What you have to do: Using the records below, copy every line that holds the string "Navigate".

[Records contained in a dataset]

○ ○ ○ ○ ○ ○ ○

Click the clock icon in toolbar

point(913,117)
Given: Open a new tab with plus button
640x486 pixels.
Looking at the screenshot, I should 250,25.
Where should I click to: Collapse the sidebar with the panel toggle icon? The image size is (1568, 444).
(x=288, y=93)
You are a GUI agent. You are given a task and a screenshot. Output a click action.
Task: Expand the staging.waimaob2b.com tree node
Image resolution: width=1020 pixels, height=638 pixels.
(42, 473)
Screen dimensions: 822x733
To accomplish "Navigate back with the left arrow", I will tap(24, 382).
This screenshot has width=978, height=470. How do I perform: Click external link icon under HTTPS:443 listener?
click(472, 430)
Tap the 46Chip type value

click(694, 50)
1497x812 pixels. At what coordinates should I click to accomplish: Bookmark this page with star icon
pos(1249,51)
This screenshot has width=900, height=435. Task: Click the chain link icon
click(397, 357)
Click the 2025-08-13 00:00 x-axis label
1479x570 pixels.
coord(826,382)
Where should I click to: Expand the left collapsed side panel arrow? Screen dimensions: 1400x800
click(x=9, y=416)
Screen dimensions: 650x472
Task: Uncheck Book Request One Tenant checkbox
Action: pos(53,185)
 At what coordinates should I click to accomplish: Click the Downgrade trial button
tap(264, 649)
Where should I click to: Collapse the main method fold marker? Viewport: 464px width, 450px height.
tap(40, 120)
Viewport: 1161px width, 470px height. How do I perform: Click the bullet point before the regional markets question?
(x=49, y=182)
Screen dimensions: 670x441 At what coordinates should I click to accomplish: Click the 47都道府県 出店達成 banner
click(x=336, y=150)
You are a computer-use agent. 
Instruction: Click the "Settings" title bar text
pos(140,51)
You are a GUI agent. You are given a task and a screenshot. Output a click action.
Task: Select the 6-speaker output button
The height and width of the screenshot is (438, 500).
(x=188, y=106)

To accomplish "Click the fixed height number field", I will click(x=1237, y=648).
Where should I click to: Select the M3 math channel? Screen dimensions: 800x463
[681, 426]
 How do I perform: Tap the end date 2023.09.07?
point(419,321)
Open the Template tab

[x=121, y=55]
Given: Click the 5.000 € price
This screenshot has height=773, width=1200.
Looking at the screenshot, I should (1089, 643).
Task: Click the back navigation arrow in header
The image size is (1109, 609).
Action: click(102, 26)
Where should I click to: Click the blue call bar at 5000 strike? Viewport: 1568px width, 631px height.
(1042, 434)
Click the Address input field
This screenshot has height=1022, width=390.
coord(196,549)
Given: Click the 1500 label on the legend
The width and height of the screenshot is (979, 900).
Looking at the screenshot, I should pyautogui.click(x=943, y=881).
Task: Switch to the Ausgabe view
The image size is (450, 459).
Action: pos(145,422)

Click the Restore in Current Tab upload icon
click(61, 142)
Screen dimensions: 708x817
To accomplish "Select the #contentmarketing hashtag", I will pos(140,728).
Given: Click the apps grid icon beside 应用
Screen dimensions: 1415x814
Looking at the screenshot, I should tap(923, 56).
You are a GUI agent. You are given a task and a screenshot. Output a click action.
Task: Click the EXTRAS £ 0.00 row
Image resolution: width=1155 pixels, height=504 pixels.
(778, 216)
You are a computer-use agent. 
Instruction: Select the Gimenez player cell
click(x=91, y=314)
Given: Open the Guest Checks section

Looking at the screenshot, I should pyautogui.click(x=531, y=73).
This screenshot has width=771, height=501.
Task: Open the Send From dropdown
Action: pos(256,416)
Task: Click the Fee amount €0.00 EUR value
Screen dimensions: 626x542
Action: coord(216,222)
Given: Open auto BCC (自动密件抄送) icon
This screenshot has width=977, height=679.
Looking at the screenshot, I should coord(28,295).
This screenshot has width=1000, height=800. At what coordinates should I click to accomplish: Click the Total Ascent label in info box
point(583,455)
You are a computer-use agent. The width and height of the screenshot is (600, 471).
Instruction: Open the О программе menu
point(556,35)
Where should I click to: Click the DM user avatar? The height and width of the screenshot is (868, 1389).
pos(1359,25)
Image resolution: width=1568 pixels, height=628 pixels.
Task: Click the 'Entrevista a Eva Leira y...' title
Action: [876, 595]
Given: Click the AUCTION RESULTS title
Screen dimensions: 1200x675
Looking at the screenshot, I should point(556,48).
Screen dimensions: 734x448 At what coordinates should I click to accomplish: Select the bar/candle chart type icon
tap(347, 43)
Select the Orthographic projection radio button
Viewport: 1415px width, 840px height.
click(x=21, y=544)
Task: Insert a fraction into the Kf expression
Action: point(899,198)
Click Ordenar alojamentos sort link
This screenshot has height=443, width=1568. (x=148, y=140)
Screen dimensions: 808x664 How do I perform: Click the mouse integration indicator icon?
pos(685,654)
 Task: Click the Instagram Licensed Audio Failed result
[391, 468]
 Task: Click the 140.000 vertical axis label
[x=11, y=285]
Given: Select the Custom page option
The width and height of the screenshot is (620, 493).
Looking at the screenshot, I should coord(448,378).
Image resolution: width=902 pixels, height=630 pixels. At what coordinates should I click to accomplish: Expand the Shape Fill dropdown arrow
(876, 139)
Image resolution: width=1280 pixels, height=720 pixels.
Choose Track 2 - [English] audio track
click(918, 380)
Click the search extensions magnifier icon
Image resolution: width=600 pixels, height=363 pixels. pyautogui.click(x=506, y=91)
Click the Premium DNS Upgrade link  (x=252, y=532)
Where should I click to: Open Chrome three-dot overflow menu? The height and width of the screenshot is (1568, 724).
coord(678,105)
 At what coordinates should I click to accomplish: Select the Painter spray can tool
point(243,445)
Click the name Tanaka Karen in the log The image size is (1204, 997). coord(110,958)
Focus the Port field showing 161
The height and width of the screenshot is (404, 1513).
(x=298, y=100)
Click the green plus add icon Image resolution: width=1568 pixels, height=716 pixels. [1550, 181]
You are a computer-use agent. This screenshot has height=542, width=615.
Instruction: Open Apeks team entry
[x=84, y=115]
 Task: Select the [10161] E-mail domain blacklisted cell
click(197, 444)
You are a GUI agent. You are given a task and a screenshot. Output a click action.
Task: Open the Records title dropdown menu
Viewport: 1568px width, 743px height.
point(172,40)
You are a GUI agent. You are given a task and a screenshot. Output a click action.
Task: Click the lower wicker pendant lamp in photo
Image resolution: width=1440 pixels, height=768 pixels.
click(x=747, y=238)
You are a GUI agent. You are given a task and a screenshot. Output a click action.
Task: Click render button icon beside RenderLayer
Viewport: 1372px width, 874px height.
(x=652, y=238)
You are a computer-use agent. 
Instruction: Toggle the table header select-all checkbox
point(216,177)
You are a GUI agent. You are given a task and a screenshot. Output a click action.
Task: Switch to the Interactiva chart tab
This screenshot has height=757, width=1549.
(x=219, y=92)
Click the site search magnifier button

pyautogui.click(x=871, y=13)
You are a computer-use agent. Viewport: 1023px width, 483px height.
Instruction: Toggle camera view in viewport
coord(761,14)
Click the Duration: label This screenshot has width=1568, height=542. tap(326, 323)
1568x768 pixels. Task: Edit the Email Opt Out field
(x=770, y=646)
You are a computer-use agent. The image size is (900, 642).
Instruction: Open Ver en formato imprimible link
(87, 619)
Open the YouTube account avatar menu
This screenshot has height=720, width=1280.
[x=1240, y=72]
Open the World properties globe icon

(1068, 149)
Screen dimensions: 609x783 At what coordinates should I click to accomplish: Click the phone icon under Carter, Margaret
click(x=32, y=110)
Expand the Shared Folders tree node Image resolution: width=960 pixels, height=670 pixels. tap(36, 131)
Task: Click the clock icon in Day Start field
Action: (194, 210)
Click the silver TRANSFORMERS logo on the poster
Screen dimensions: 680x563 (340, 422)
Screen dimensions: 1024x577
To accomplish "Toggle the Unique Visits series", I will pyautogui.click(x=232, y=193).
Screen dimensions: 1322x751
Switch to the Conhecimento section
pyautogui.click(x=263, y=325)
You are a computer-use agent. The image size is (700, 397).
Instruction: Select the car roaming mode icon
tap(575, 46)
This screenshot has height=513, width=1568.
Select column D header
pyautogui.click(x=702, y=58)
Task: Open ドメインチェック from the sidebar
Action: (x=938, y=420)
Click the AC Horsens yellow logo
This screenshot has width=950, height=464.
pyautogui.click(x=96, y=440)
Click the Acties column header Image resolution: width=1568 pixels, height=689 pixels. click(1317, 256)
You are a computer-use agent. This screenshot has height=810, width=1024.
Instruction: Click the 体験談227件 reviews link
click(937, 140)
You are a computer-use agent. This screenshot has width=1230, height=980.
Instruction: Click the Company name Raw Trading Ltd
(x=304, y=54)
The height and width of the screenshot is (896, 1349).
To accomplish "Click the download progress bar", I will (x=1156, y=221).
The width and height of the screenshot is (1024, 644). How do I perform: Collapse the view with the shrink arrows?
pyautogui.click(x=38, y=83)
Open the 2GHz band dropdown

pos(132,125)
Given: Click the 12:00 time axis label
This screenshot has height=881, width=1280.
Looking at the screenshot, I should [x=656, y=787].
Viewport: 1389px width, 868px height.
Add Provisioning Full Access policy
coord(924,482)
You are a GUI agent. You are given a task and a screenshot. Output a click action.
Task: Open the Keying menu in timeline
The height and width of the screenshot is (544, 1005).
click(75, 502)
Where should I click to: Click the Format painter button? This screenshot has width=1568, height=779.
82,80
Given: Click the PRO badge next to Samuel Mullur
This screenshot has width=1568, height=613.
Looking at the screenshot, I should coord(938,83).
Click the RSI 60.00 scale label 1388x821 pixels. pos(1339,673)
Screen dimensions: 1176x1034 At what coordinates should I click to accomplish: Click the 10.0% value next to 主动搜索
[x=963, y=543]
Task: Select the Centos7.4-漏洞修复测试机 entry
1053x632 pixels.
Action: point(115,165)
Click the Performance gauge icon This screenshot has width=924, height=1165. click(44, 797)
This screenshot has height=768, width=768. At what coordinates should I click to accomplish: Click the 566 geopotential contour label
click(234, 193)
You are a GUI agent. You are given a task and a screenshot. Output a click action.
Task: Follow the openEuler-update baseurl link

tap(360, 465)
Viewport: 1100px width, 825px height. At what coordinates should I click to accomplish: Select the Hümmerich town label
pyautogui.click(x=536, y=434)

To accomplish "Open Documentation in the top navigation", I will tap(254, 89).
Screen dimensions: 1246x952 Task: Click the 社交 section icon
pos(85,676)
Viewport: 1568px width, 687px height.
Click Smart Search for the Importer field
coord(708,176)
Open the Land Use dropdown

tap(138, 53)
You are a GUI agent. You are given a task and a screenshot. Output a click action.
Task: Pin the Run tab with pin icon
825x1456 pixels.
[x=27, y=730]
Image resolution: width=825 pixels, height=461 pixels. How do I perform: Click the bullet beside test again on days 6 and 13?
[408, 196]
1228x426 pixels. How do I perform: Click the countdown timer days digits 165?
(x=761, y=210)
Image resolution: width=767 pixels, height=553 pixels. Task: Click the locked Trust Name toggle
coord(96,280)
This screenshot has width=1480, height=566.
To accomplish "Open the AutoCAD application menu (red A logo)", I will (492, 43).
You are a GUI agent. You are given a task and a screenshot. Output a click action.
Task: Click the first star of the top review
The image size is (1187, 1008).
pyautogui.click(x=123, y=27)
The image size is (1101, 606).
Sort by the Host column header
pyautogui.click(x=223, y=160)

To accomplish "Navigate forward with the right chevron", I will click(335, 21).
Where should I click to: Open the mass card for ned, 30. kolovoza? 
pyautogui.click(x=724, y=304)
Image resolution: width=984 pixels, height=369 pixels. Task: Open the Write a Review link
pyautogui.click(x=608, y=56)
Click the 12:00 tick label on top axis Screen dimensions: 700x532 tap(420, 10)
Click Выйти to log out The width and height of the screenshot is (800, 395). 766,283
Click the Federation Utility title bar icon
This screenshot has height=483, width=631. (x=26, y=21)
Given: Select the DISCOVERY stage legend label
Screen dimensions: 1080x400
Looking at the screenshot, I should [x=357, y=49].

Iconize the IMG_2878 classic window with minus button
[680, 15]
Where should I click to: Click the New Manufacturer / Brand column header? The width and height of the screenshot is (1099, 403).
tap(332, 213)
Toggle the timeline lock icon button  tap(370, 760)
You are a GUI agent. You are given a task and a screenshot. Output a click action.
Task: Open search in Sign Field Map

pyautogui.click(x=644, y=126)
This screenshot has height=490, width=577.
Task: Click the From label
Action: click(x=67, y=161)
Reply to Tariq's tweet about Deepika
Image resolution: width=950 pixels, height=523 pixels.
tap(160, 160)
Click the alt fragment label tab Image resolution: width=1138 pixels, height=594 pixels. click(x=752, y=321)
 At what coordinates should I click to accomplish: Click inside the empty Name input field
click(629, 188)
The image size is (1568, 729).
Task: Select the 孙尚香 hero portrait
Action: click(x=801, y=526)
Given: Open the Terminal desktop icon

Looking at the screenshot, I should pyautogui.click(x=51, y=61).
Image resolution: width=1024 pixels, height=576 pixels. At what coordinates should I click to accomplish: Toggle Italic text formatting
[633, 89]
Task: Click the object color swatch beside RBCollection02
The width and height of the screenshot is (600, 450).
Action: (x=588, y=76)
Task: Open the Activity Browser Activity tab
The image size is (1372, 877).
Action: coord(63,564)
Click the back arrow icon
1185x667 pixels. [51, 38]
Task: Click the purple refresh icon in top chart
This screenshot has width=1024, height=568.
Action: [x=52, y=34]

○ ○ ○ ○ ○ ○ ○

Response for this exercise:
To accomplish "Navigate back with the left arrow", I will tap(24, 382).
To accomplish "Navigate forward with the right chevron", I will click(335, 21).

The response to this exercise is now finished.